Internal testing here at ProPrivacy and comment threads on British Telecom’s (BT) own support forums seem to suggest that the venerable UK telecoms provider has taken steps to restrict access to its webmail platform if you connect through a VPN.
Comment threads on BT’s support forums first appeared in November 2021, with customers complaining they were getting a weird error message when trying to log into BT’s webmail service . The webmail service is available free of charge to current and former BT customers via a web-based application. However, unlike other webmail services such as Gmail and Yahoo, only past or current BT customers can use these email accounts, no anonymous signups are allowed.
Error code TS-003
When customers attempt to connect to the BT webmail portal while connected through a VPN, they are presented with the following message:
Our tests have confirmed that this error code affects a number of well-known VPN providers, including ExpressVPN, NordVPN, Private Internet Access and PrivateVPN – even users of the Puffin Secure Browser have reported issues. The protocol used doesn’t seem to matter (we tested both OpenVPN and WireGuard), and even trying obfuscated servers or multi-hop connections results in the same issue. Some providers with a large number of UK-based servers, like Nord, still have locations that work, and others like PrivateVPN and ExpressVPN, have a few locations that still work.
BT Forum Posts
The issue was first reported by a customer complaining they couldn’t access BT’s webmail via their PC. The initial response from a BT forum moderator seemed to suggest that BT was blocking specific IP addresses on suspicion that they were being used for malicious activity.
This error message will appear if the IP address you are using appears to be potentially bad. It protects you from possible identity theft or malicious networks.
Another BT moderator, StuartH, was much more blunt in another thread, stating that the reason for this message was that the user was trying to connect with a VPN.
I looked up this error message and it tells me this is caused by accessing through a VPN, I see from your previous post that the Puffin Browser is acting like a VPN.
It’s disappointing to see that BT has apparently taken steps to prevent users from accessing their service when connected through a VPN. VPNs aren’t illegal in the UK, and there are plenty of legitimate reasons for someone to use them – a desire for privacy and security above all else. Thus, claiming that the reason for this blocking is due to some kind of “malicious activity” is dishonest.
Upon discovering this, we reached out to BT for answers. Was it something they did on purpose or was it an accident, a side effect of some other change? They got back to us to explain that this was an issue they were looking into and offered a solution on the morning of the 25th after some VPNs that had failed on the 24th were able to connect.
However, after testing BT’s claims, we noticed that some VPNs were still having connection issues and contacted again as it looked like they were ready to fix the issue and push the privacy through users first. The response we received was disappointing, to say the least.
Our priority is to guarantee the security of our customers’ data. We constantly monitor traffic and will block suspicious activity to protect our customers.
It’s a shame that BT has chosen to flag the traffic as “suspicious” simply because someone is using a VPN, forcing paying customers to choose between accessing the site or compromising their online privacy and security. We can only hope that this unwanted and unwelcome change is removed as quickly and quietly as it was introduced.

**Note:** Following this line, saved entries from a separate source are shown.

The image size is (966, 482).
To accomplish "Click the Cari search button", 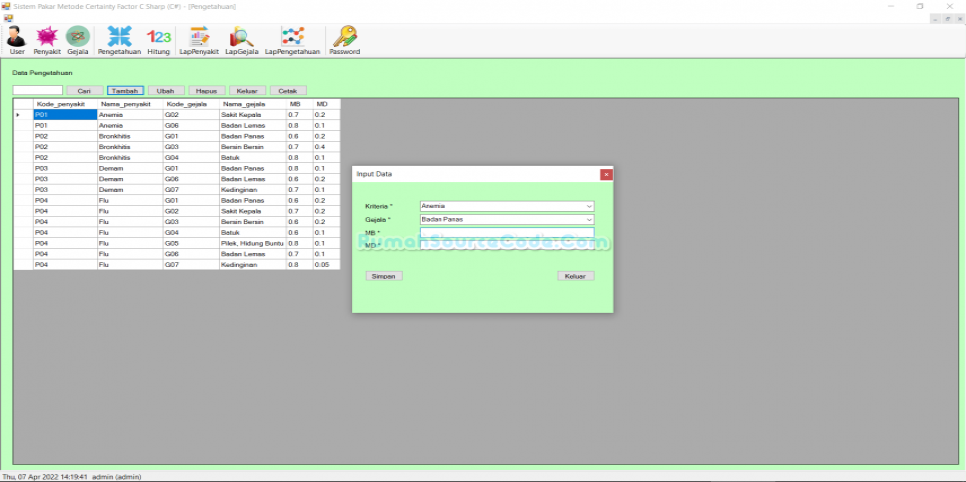I will coord(84,91).
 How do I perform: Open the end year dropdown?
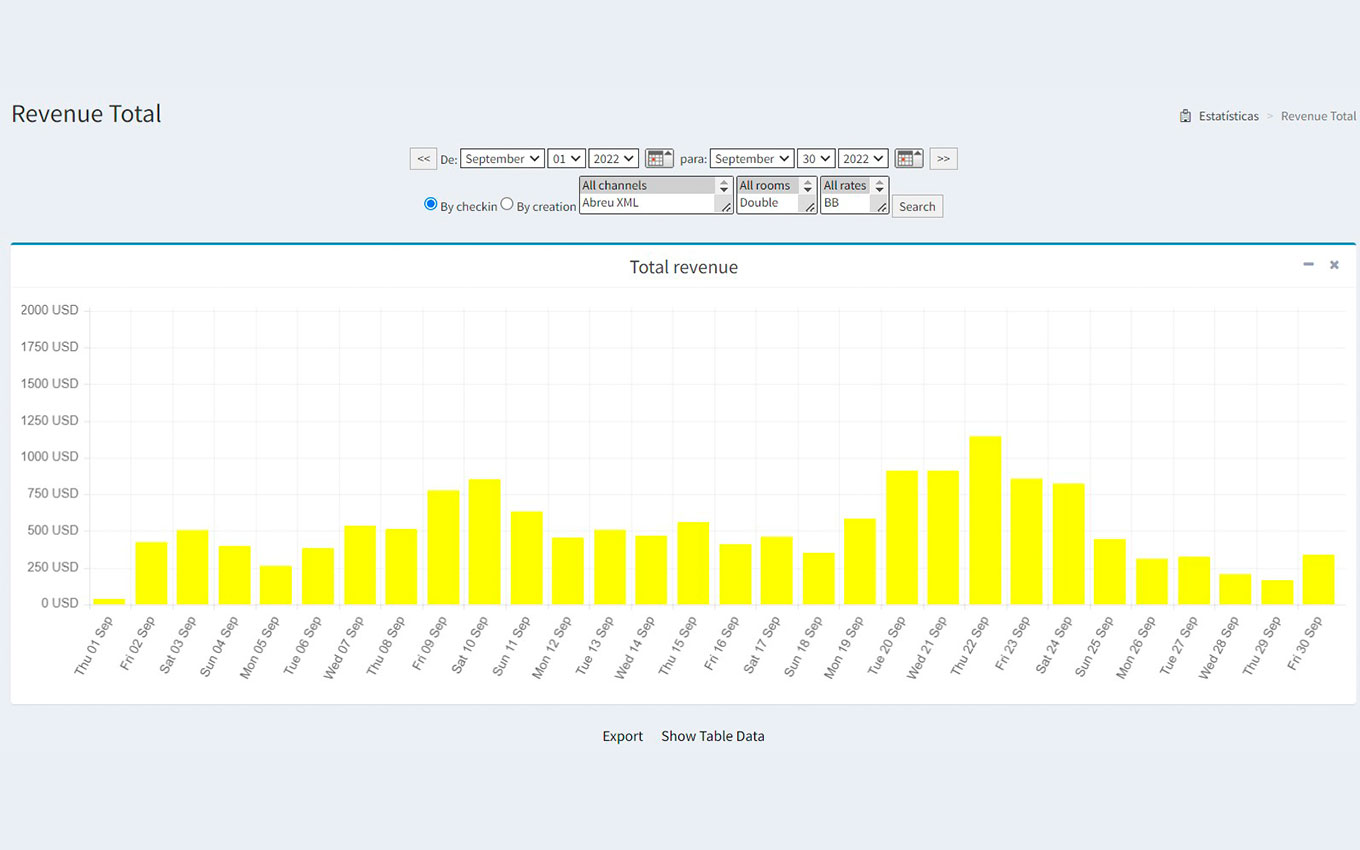pos(863,159)
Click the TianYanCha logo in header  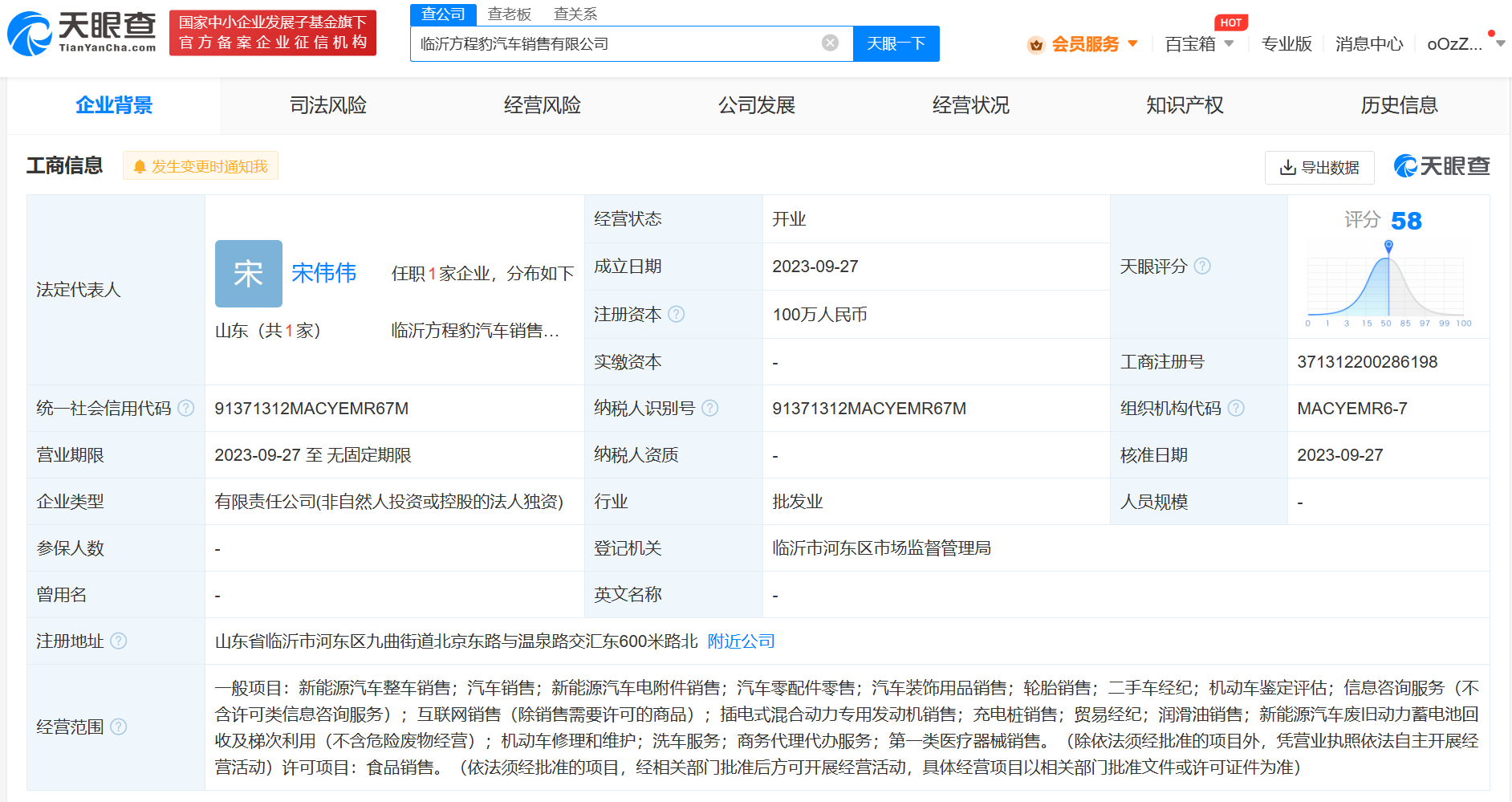click(x=82, y=33)
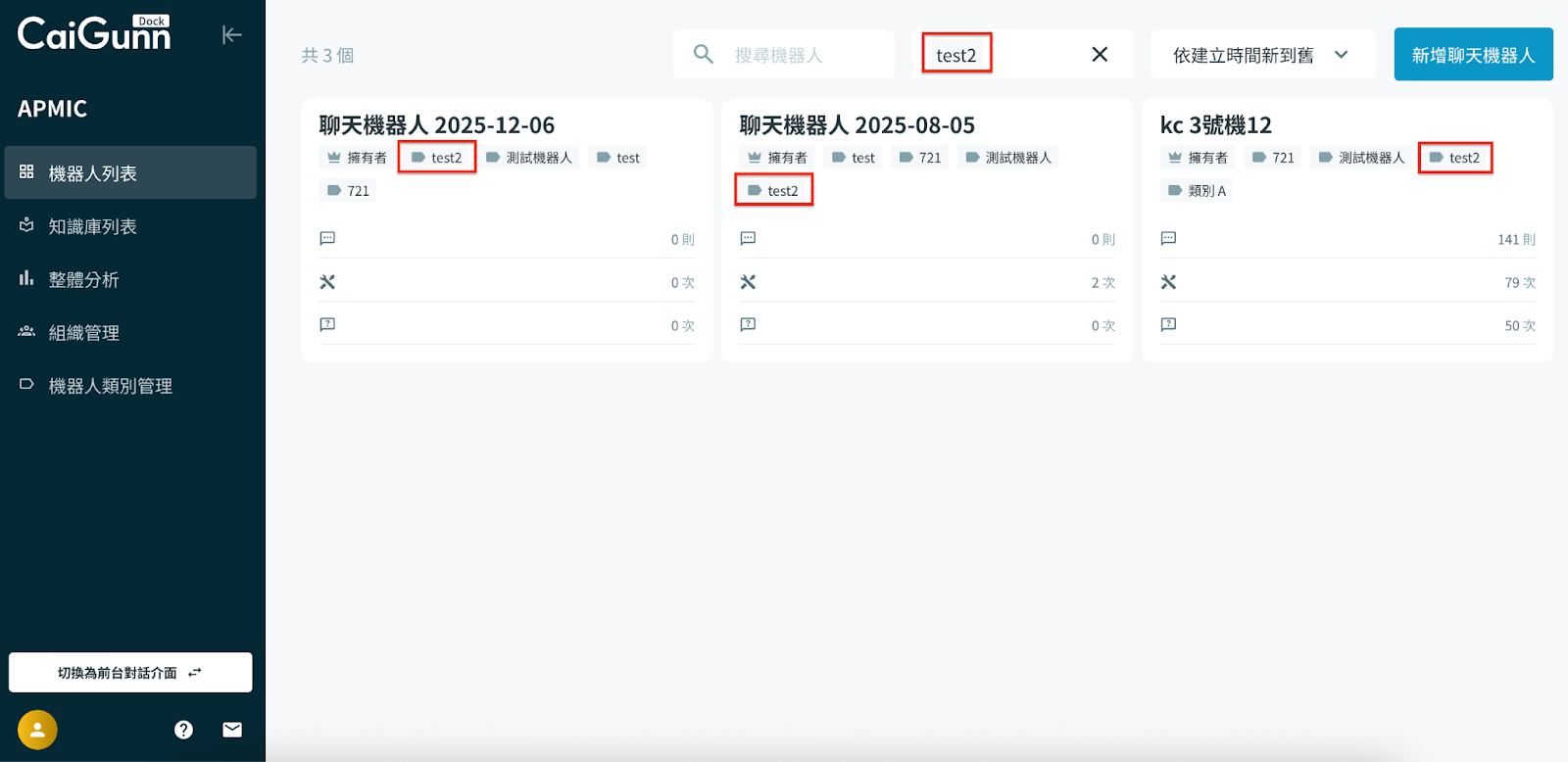Clear the test2 tag filter
This screenshot has width=1568, height=762.
[1100, 54]
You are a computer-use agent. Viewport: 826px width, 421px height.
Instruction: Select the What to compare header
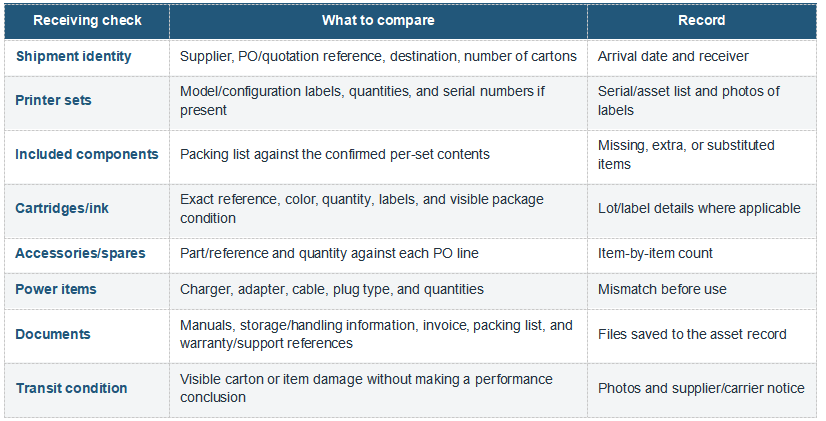click(x=378, y=21)
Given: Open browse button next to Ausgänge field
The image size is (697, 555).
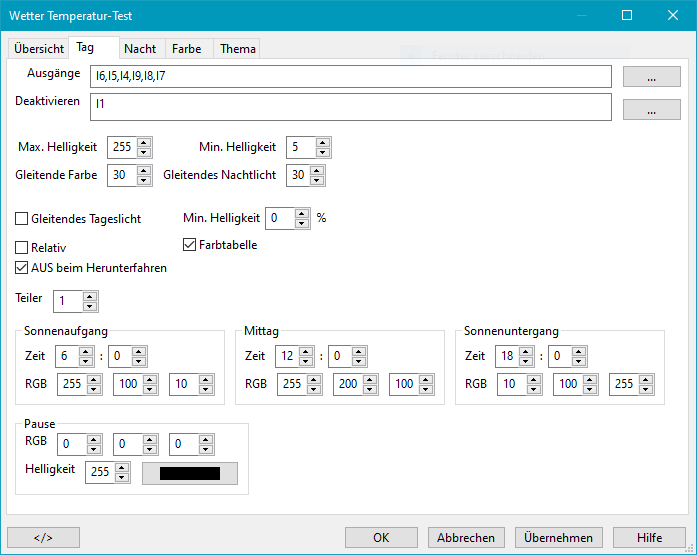Looking at the screenshot, I should tap(651, 77).
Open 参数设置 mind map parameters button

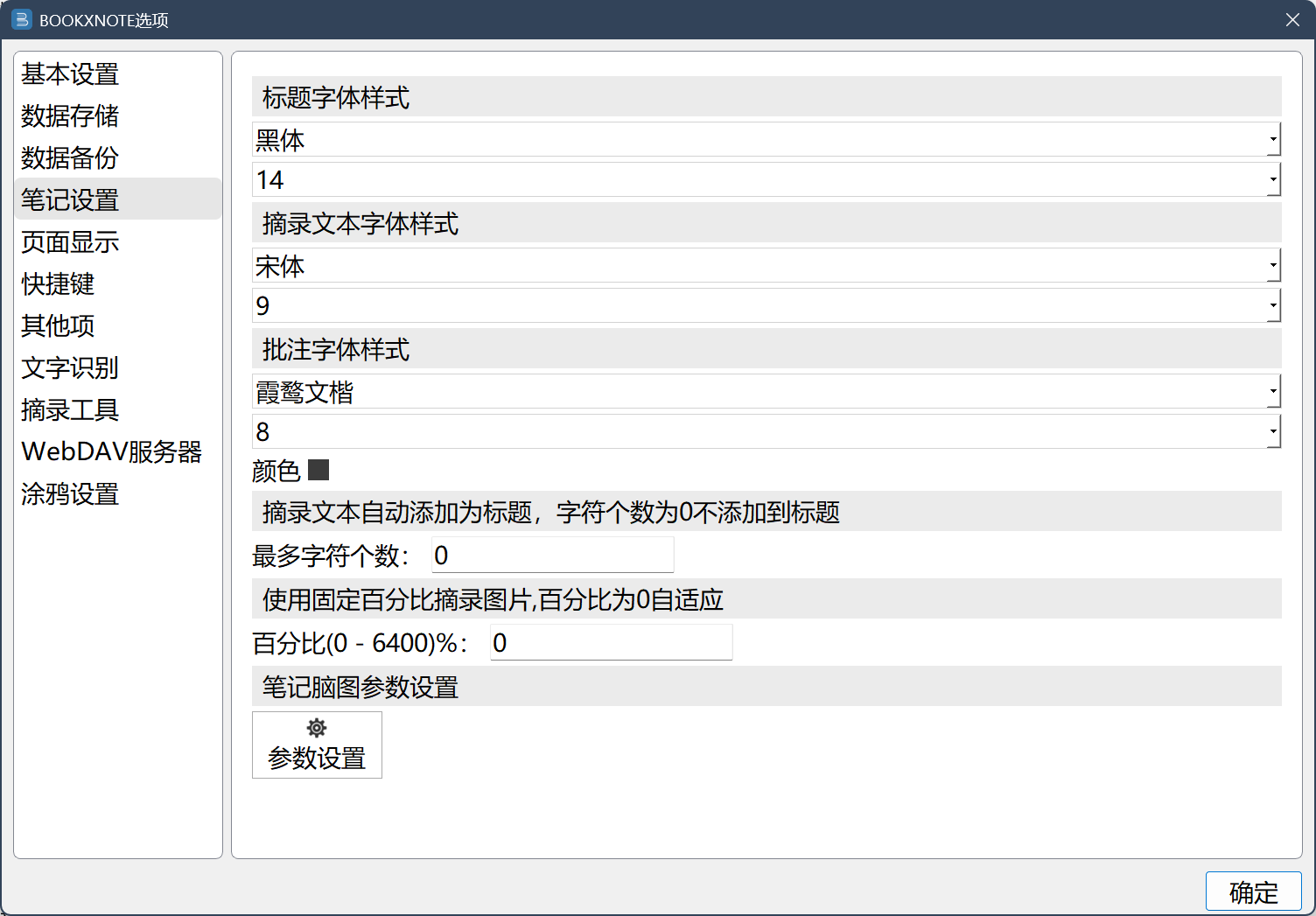(317, 745)
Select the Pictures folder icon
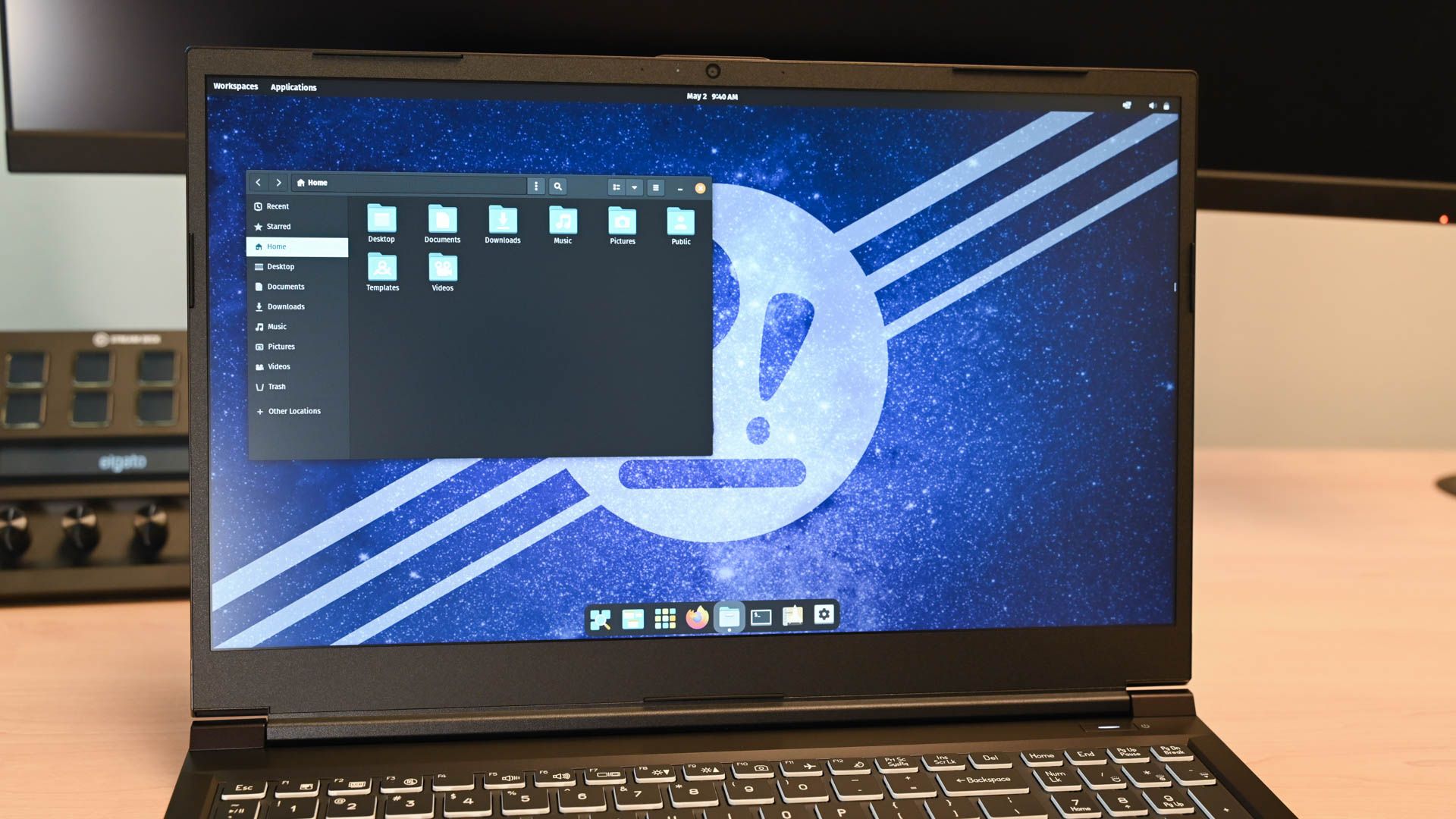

Test results as of 02/28/2022
- east london
- The connection launches “PR_End_of_File” and the site will not load. This affects all tested servers, regardless of location or country.
Some of Nord’s servers are blocked, some are OK. There are too many to realistically test each one, but people might have to search a bit to find one that works.
It’s disappointing to see BT joining what appears to be a growing movement to limit and restrict the use of VPN connections over broadband internet. In the UK, websites like Just Eat and Smyths Toys also deny access to anyone using a VPN. The boilerplate explanation of these companies is that these connections are “suspicious” or “malicious” and therefore prohibited.
It’s such a shame to see the use of a VPN being considered something undesirable in a time when our online identities are increasingly important and more and more threatened by theft or surveillance.